→ THE TASK: Find the lines in the listing below that have the word "Expand" and give their count, nothing else.

→ RECORDS:
╔══

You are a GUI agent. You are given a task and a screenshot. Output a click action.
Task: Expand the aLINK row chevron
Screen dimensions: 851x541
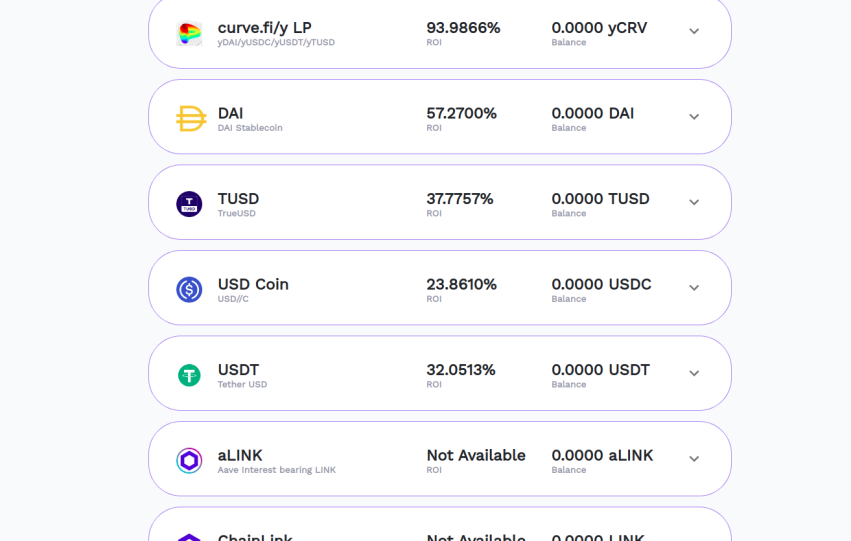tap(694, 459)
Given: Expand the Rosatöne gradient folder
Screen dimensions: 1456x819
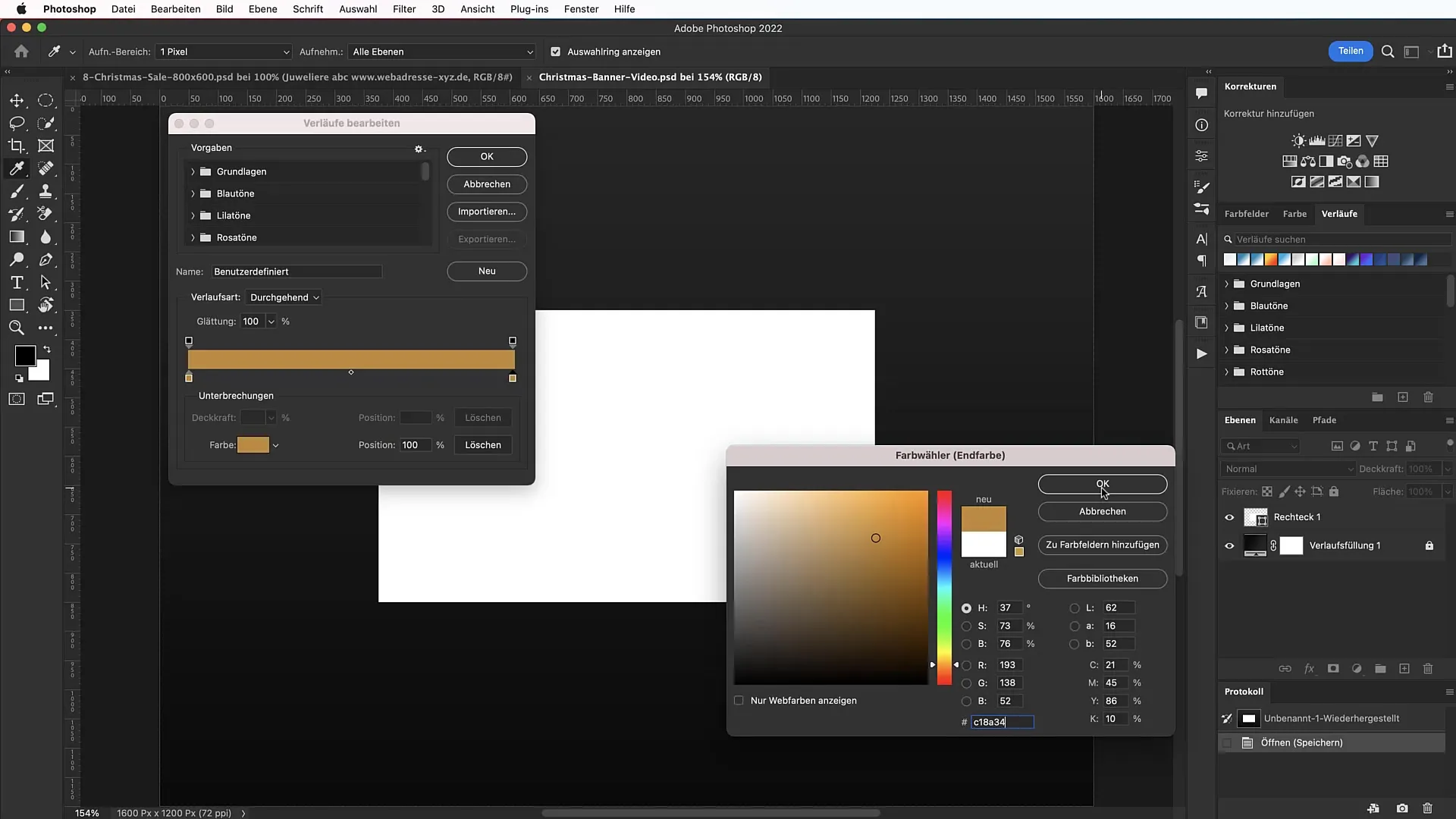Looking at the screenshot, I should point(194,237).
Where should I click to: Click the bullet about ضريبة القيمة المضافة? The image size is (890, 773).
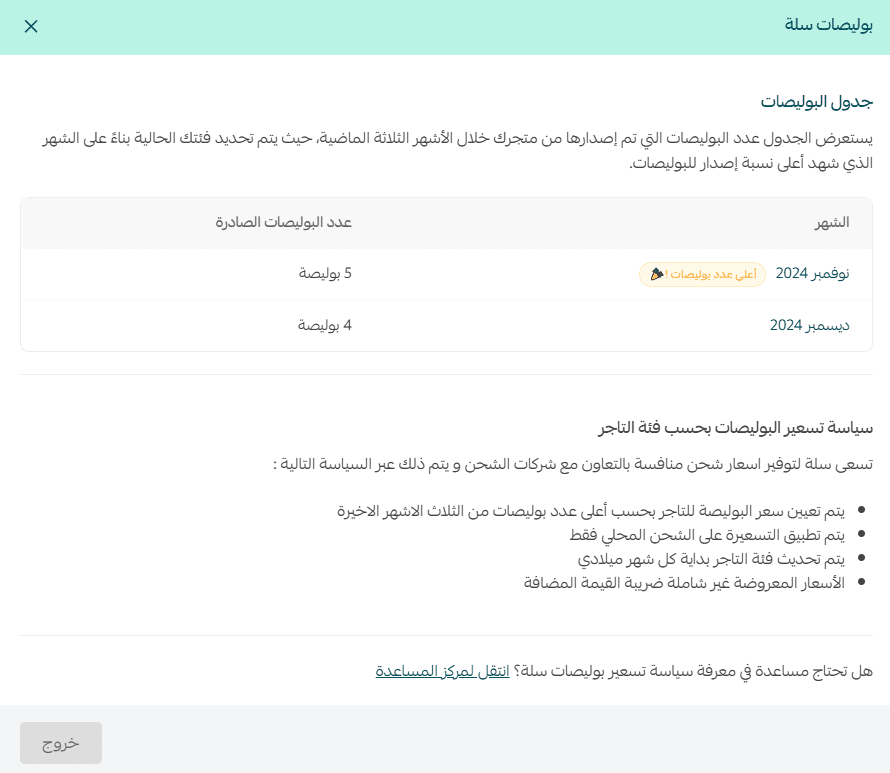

╚══
╔══

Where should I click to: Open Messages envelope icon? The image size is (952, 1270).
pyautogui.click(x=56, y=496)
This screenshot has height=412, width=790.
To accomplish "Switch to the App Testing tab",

╚══
╔══

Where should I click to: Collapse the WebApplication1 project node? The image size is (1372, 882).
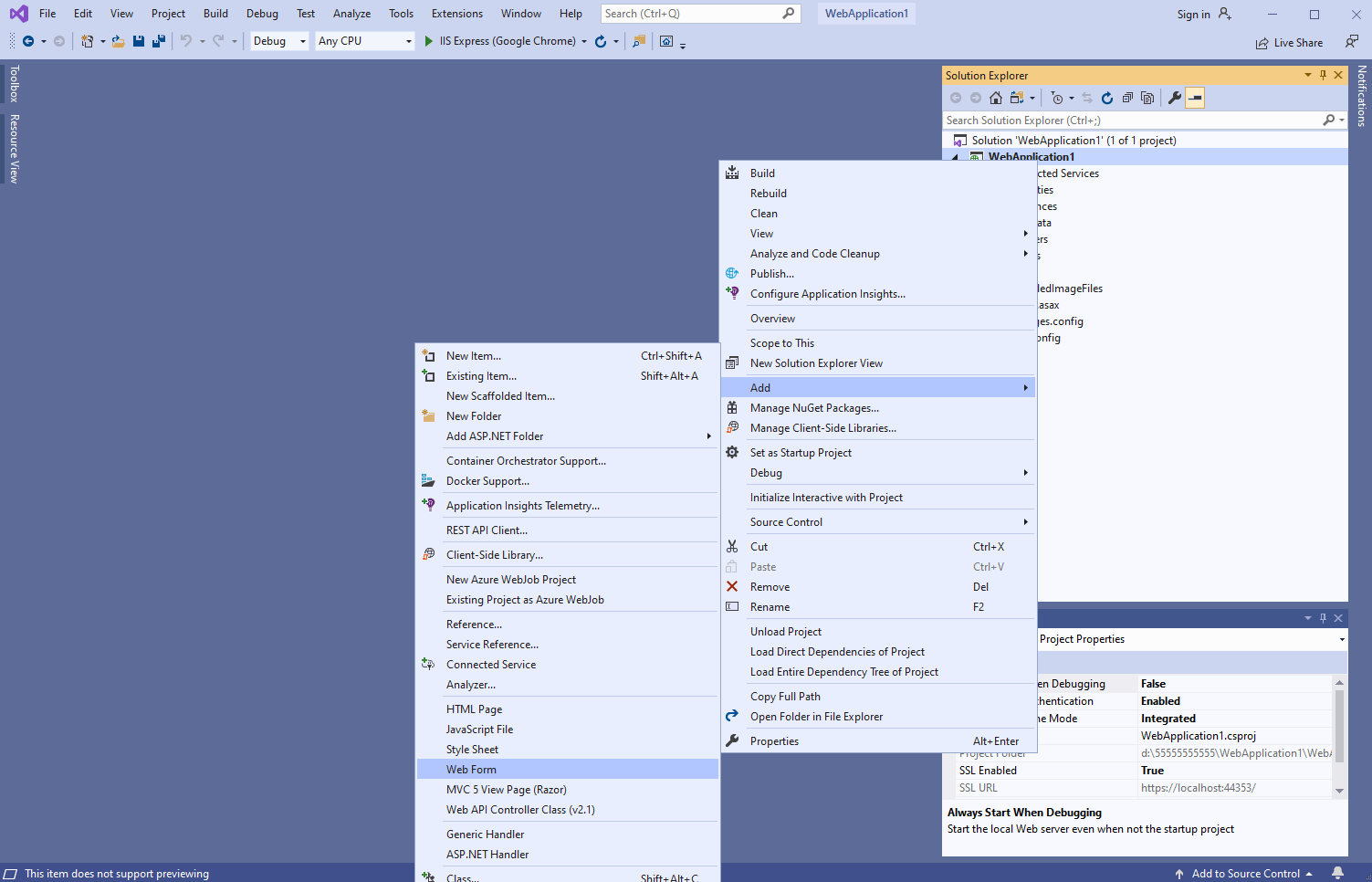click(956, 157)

╚══

→ RESULT: 2